* _Task to complete_
Exactly the lines from the line containing "Courses (67, 255)" through the final line of the entries below must be returned, and only those, without pictures.

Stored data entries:
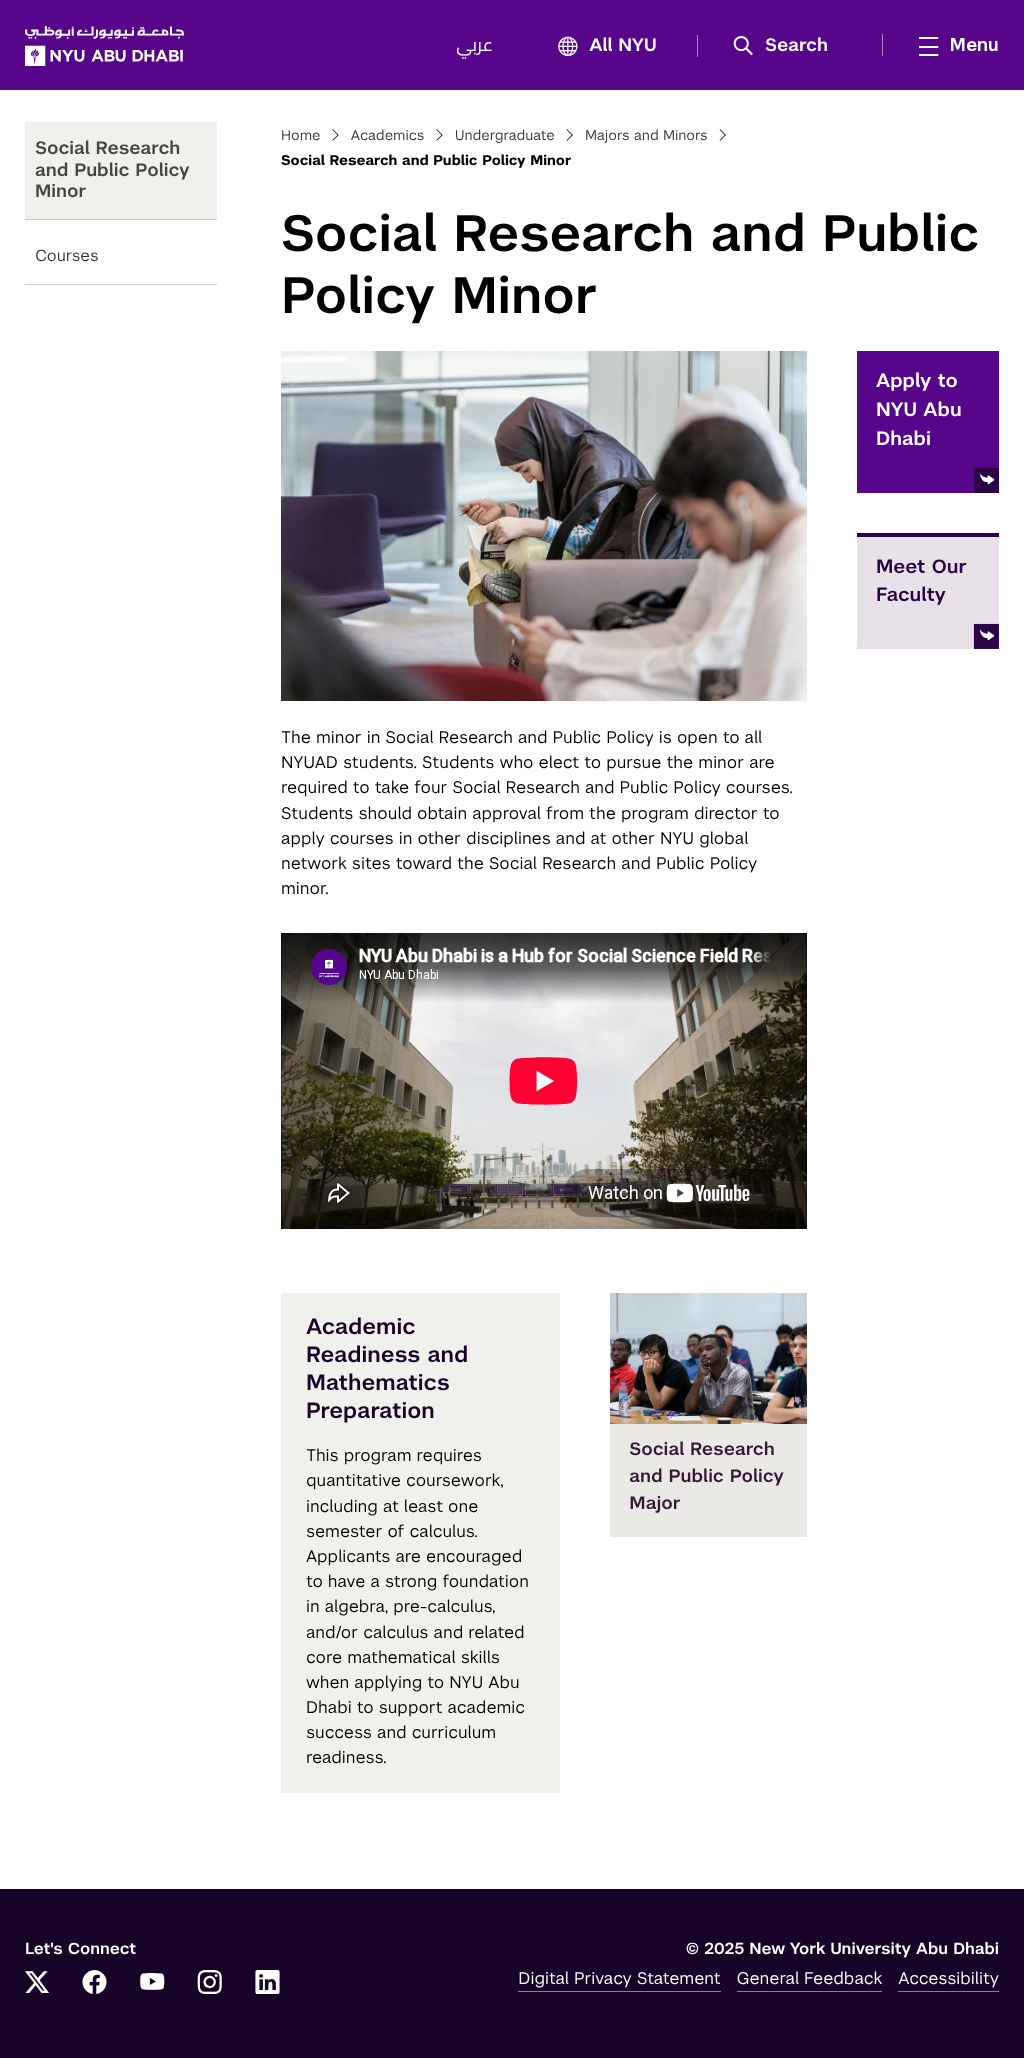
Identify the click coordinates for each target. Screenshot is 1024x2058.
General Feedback (810, 1978)
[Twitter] (37, 1984)
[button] (787, 46)
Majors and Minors (646, 136)
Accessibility (948, 1978)
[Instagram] (210, 1984)
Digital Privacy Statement (619, 1978)
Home (301, 136)
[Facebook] (95, 1984)
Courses (67, 255)
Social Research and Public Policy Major (706, 1476)
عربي (474, 46)
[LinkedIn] (268, 1984)
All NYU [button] (623, 46)
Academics (388, 136)
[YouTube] (152, 1984)
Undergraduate (505, 136)
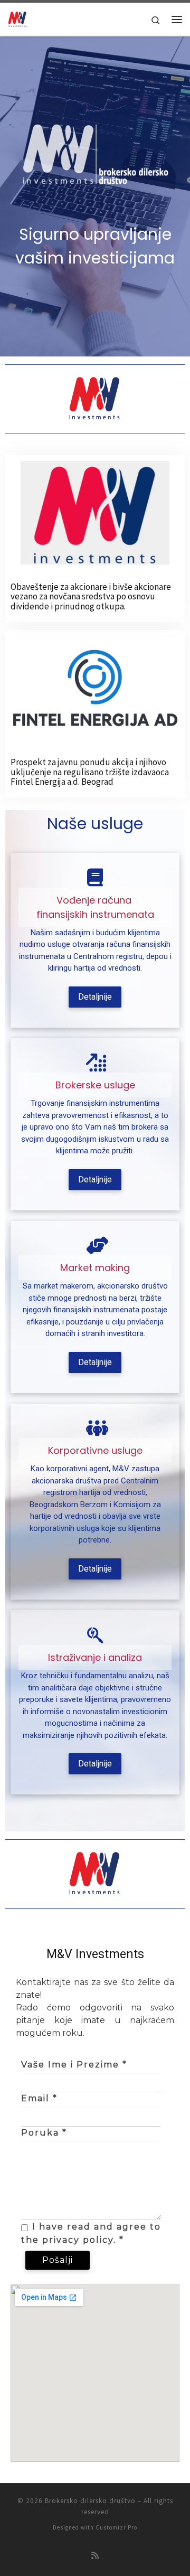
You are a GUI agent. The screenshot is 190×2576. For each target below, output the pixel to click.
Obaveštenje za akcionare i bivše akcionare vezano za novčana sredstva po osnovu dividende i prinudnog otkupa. (91, 596)
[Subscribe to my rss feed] (95, 2555)
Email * (39, 2098)
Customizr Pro (116, 2527)
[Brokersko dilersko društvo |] (17, 18)
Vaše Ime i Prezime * (74, 2065)
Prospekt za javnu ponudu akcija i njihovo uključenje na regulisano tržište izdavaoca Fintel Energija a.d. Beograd (90, 771)
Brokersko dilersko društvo (90, 2500)
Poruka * (44, 2133)
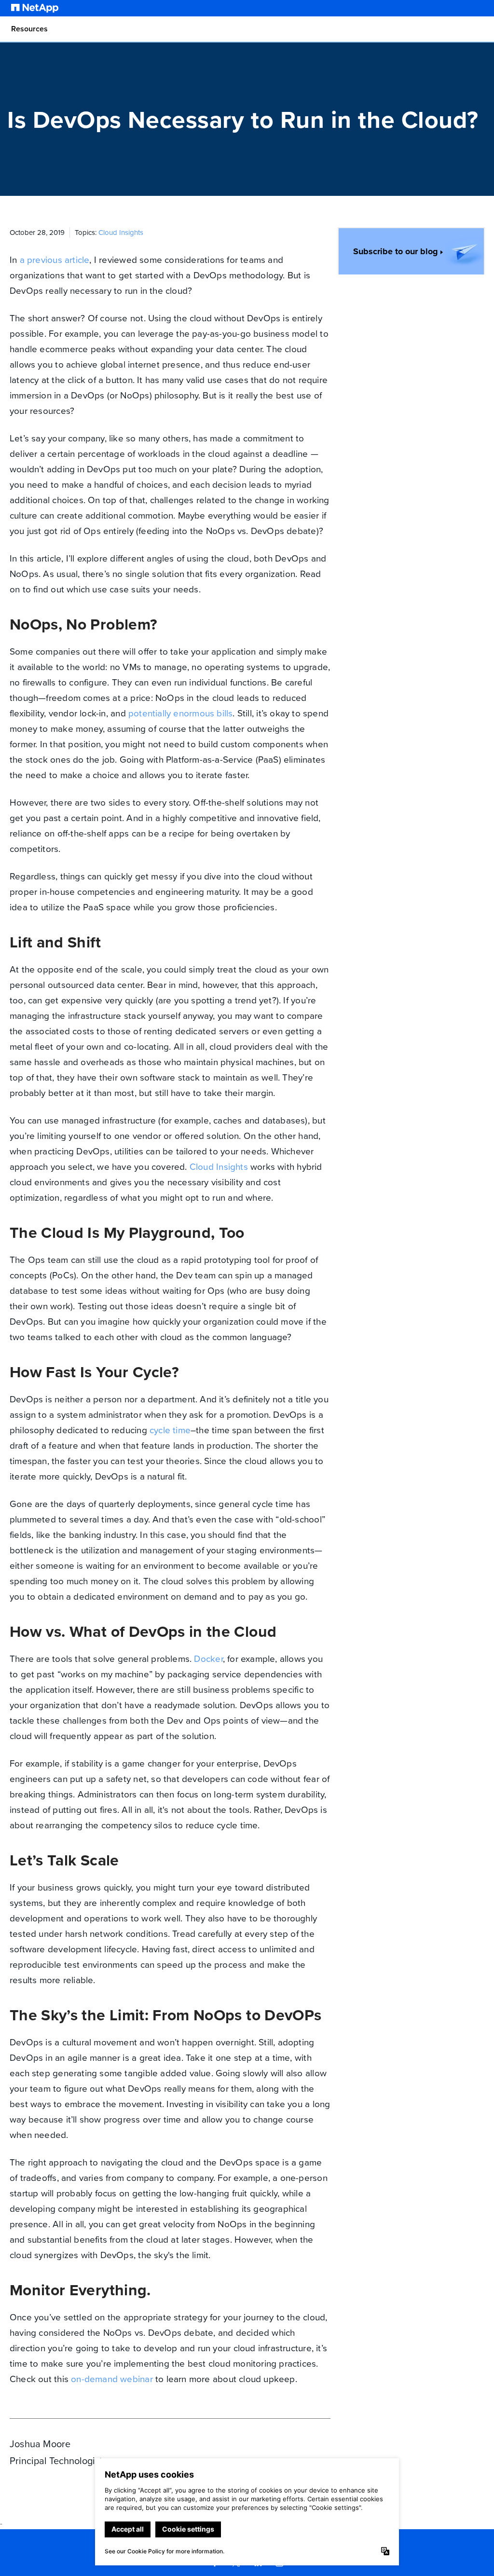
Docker (208, 1659)
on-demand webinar (112, 2379)
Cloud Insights (120, 232)
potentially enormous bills (180, 713)
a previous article (55, 260)
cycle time (170, 1430)
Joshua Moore (40, 2444)
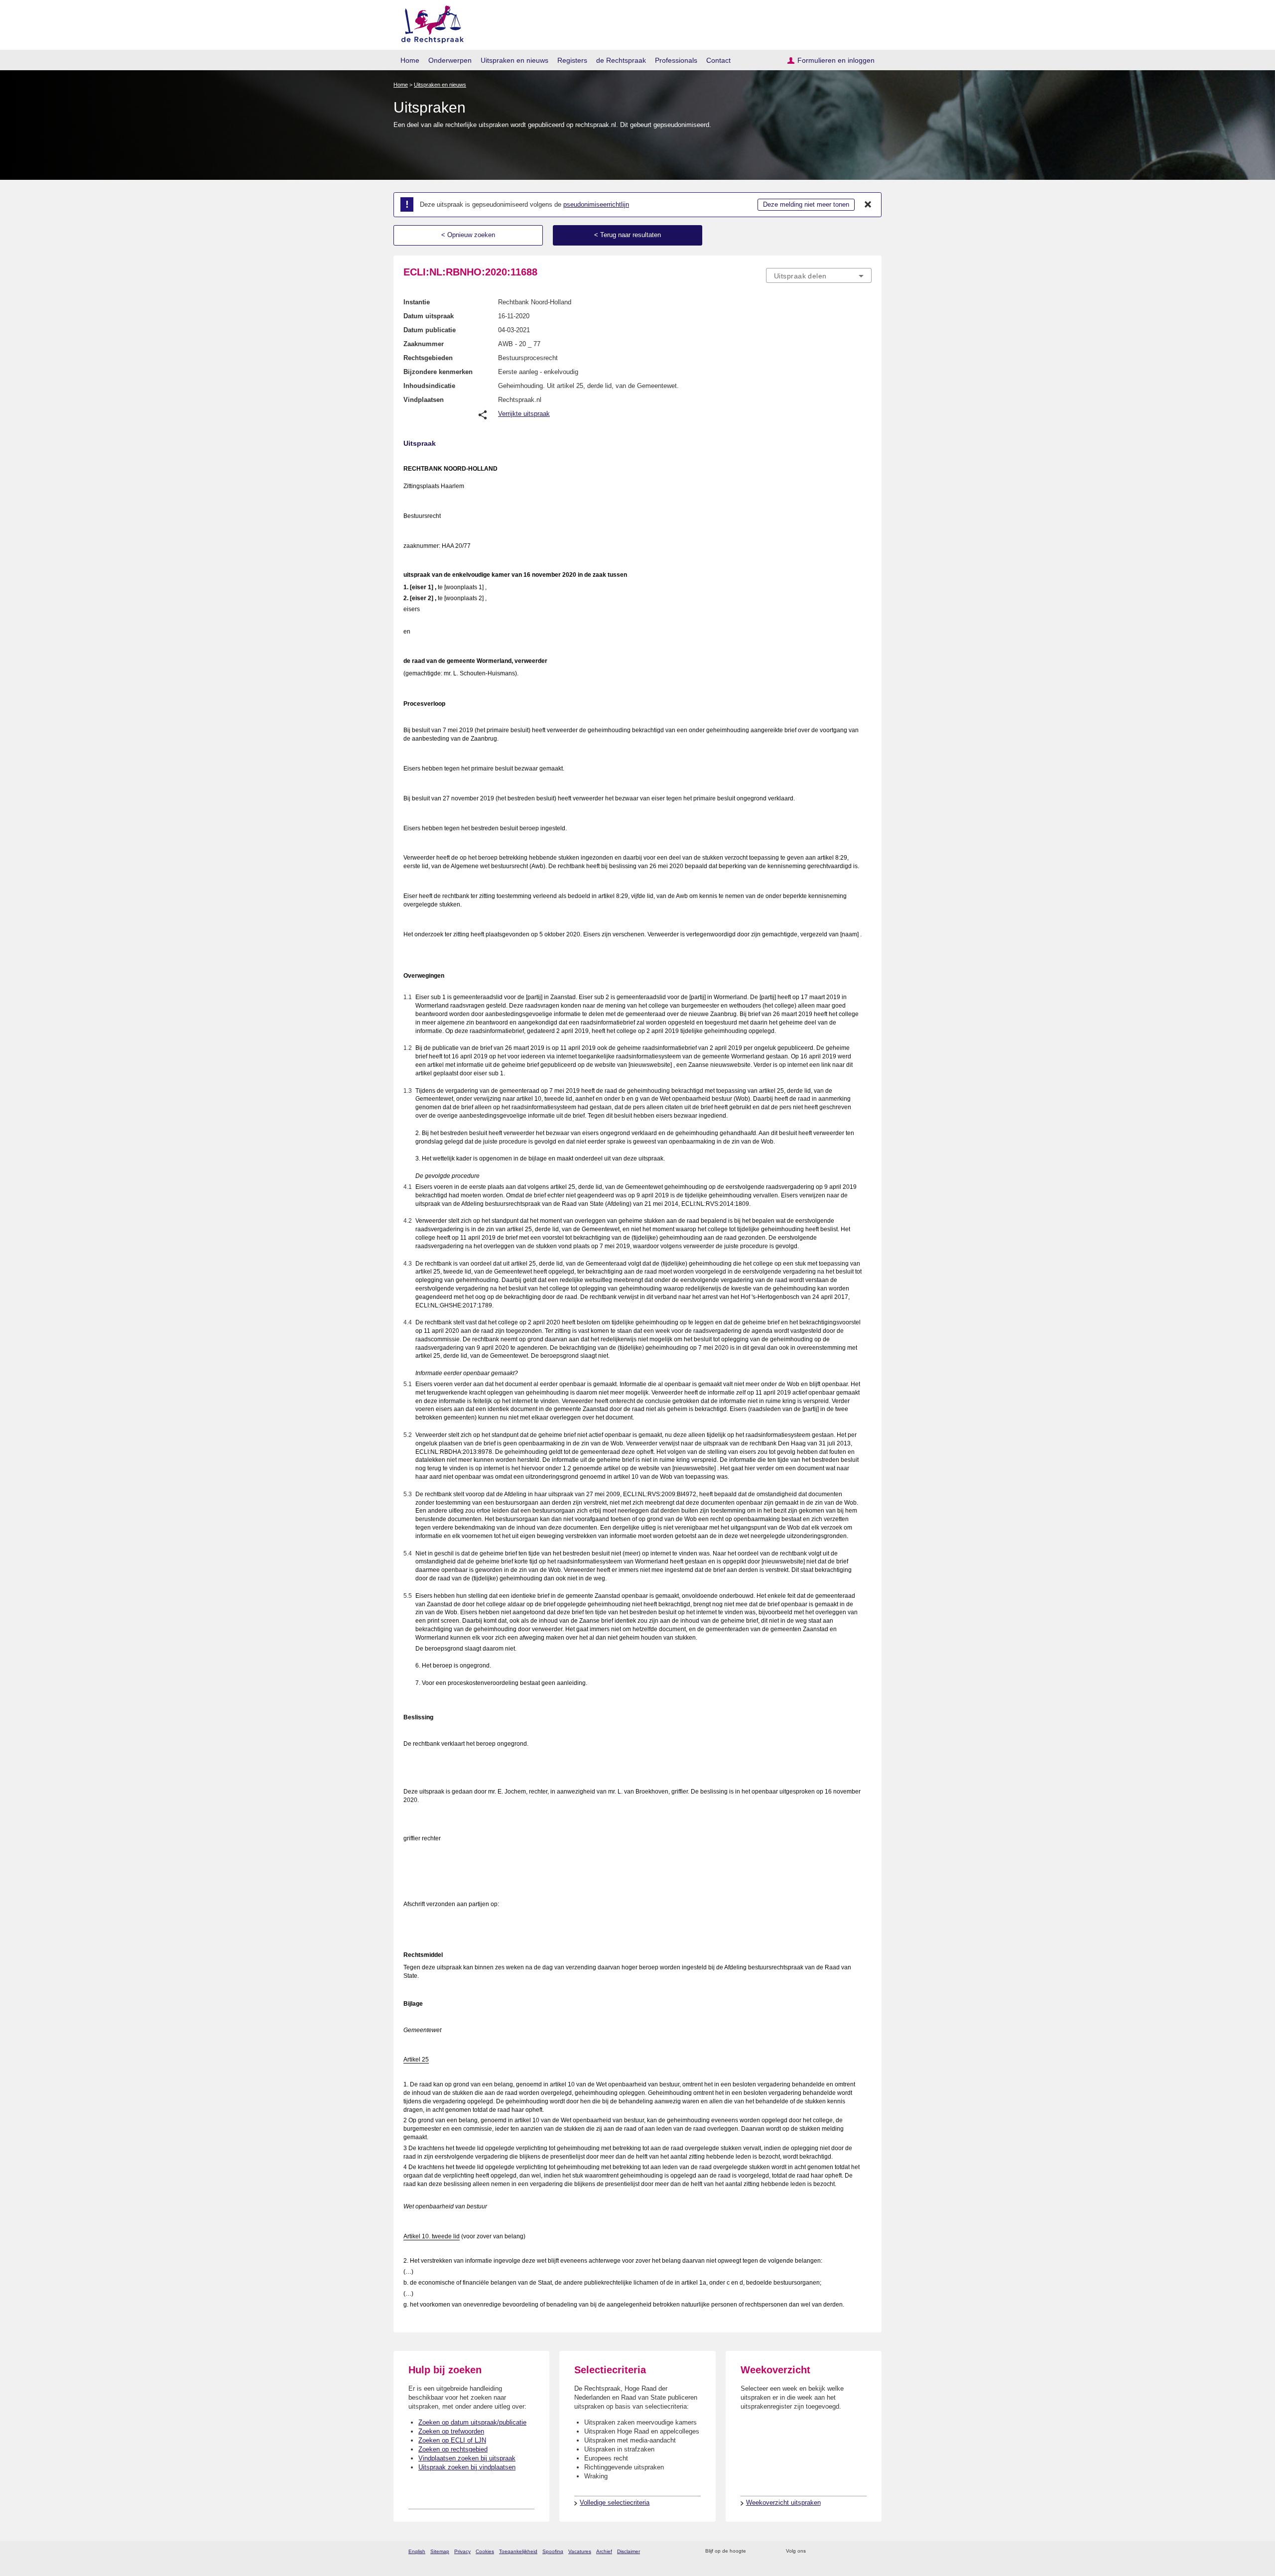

* _Answer section_
Courses (67, 255)
Social Research and Public Policy Major (706, 1476)
عربي (474, 46)
[LinkedIn] (268, 1984)
All NYU [button] (623, 46)
Academics (388, 136)
[YouTube] (152, 1984)
Undergraduate (505, 136)
You are a GUI agent. The screenshot is 190×2576. For each target below, output the pixel to click.
Obaveštenje za akcionare i bivše akcionare vezano za novčana sredstva po osnovu dividende i prinudnog otkupa. (91, 596)
[Subscribe to my rss feed] (95, 2555)
Email * (39, 2098)
Customizr Pro (116, 2527)
[Brokersko dilersko društvo |] (17, 18)
Vaše Ime i Prezime * (74, 2065)
Prospekt za javnu ponudu akcija i njihovo uključenje na regulisano tržište izdavaoca Fintel Energija a.d. Beograd (90, 771)
Brokersko dilersko društvo (90, 2500)
Poruka * (44, 2133)
Docker (208, 1659)
on-demand webinar (112, 2379)
Cloud Insights (120, 232)
potentially enormous bills (180, 713)
a previous article (55, 260)
cycle time (170, 1430)
Joshua Moore (40, 2444)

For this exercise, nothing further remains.